Mixing documentary with a smattering of docu-drama, producer-director Andrea Kalin’s “Partners of the Heart” is the powerful story of a young black man, Vivien Thomas, who, despite the Depression and the pervasive racism in the Jim Crow South, was still able to realize his dreams. Thomas, who started as an assistant to young white heart surgeon Alfred Blalock with the job classification of janitor, rose to become a vital partner in a team which pioneered historic medical breakthroughs in open heart surgery, and trained some of the world’s top surgeons. Due to racism, Thomas was not recognized for his achievements and suffered many indignities, including having to serve as bartender and waiter at functions for his white peers and the students he was training. Narrated by the venerable Morgan Freeman, docu will air on PBS’ American Experience in 2003.
With his life savings wiped out by the Depression, Thomas’ dreams of attending college and becoming a doctor were dashed. He took a job as a lab assistant at Vanderbilt U. medical school working for Blalock. Blalock quickly discovered the talents of the 19-year-old Thomas, who had no formal medical training and only a high school education. Before long, Thomas became a trusted research aid to Blalock, despite being classified as a janitor to get around racial restrictions in the Jim Crow South.

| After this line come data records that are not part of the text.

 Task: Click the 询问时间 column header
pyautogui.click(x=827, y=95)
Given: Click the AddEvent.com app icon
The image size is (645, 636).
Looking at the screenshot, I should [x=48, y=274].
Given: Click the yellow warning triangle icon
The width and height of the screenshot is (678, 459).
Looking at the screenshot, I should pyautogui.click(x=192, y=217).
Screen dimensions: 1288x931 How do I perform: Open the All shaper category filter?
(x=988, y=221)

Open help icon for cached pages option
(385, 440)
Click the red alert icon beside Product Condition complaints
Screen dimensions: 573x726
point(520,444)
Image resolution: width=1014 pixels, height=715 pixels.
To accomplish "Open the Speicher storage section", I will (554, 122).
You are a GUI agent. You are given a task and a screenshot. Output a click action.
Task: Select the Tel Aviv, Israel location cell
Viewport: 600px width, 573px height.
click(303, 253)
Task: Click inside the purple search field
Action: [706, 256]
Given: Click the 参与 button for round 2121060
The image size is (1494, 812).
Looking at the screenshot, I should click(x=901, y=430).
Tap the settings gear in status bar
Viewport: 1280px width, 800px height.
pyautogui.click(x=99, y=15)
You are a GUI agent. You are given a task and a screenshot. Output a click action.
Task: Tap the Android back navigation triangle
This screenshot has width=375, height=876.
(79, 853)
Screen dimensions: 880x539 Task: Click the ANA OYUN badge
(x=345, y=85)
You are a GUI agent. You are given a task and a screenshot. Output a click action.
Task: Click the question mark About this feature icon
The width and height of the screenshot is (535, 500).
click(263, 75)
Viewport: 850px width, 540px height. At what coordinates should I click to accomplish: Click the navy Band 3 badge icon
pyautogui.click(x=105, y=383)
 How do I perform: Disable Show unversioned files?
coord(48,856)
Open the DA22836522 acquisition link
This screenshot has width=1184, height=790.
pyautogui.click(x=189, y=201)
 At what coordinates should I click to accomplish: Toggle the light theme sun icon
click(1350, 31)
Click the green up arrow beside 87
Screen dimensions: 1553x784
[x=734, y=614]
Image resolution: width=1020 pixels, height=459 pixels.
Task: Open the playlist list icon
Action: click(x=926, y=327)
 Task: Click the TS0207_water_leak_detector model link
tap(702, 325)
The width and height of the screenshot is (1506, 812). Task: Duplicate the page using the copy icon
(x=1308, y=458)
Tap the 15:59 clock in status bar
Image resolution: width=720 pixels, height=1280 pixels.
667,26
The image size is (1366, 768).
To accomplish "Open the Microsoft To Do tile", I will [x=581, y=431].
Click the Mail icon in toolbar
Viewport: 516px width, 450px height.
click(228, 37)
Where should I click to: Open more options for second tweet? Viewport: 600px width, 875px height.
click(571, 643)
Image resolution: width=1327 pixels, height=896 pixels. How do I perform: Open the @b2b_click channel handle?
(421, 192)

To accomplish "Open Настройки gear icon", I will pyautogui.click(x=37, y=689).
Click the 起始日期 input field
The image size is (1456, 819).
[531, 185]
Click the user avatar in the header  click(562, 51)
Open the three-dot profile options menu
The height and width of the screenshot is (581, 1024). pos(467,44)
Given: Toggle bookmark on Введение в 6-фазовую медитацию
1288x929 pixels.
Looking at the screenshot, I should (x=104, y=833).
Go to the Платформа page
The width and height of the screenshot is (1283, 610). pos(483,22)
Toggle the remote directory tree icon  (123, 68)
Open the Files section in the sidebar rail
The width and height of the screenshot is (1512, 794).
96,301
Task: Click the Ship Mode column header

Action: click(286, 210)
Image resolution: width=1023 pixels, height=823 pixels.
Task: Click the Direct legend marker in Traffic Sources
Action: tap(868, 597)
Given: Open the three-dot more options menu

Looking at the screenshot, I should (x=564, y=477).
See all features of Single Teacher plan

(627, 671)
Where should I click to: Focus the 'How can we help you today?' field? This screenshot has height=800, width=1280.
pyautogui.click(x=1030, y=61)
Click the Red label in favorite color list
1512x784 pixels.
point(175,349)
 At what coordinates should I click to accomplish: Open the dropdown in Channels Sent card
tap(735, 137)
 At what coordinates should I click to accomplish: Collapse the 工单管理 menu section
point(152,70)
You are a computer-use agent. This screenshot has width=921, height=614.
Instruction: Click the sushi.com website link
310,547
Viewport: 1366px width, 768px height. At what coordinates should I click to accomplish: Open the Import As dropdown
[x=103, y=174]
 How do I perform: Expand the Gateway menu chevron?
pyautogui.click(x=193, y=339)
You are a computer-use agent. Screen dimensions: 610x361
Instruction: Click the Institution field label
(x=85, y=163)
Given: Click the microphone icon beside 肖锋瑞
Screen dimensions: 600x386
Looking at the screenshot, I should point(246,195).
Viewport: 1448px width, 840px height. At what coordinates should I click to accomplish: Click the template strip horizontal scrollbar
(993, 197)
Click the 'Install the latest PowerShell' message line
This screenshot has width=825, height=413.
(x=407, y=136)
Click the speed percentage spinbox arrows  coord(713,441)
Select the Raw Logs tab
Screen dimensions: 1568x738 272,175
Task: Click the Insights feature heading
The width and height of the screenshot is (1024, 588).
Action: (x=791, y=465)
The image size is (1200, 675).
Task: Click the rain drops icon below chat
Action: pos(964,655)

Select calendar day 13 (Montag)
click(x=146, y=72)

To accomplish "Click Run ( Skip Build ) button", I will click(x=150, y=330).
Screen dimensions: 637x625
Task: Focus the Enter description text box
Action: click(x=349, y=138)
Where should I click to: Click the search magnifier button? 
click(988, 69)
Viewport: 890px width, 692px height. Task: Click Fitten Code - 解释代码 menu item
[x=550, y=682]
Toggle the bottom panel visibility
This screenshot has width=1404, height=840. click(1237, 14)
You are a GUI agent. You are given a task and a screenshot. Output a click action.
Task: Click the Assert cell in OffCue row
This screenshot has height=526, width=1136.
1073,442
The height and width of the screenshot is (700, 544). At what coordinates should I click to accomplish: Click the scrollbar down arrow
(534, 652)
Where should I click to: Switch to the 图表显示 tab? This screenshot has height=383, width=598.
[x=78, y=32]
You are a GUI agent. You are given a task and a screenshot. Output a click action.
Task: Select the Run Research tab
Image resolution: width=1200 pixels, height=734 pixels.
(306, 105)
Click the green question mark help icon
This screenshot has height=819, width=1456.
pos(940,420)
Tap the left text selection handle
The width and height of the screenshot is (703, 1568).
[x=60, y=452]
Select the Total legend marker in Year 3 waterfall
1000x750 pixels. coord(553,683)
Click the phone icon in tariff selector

When Blalock was offered a position as chief of surgery at Johns Hopkins U., he took Thomas with him, and together they did pioneering work in the field of heart surgery, and trained some of the world’s top surgeons. It wasn’t until 1976, when Thomas was 66 years old and the bastions of segregation were being torn down, that the trail-blazer finally was recognized, receiving an honorary doctorate and official appointment to the faculty of Johns Hopkins.
Staged sequences by director Bill Duke, beautifully shot by John Rhode and narrated by Freeman, help illustrate the action, with many of the principles no longer alive.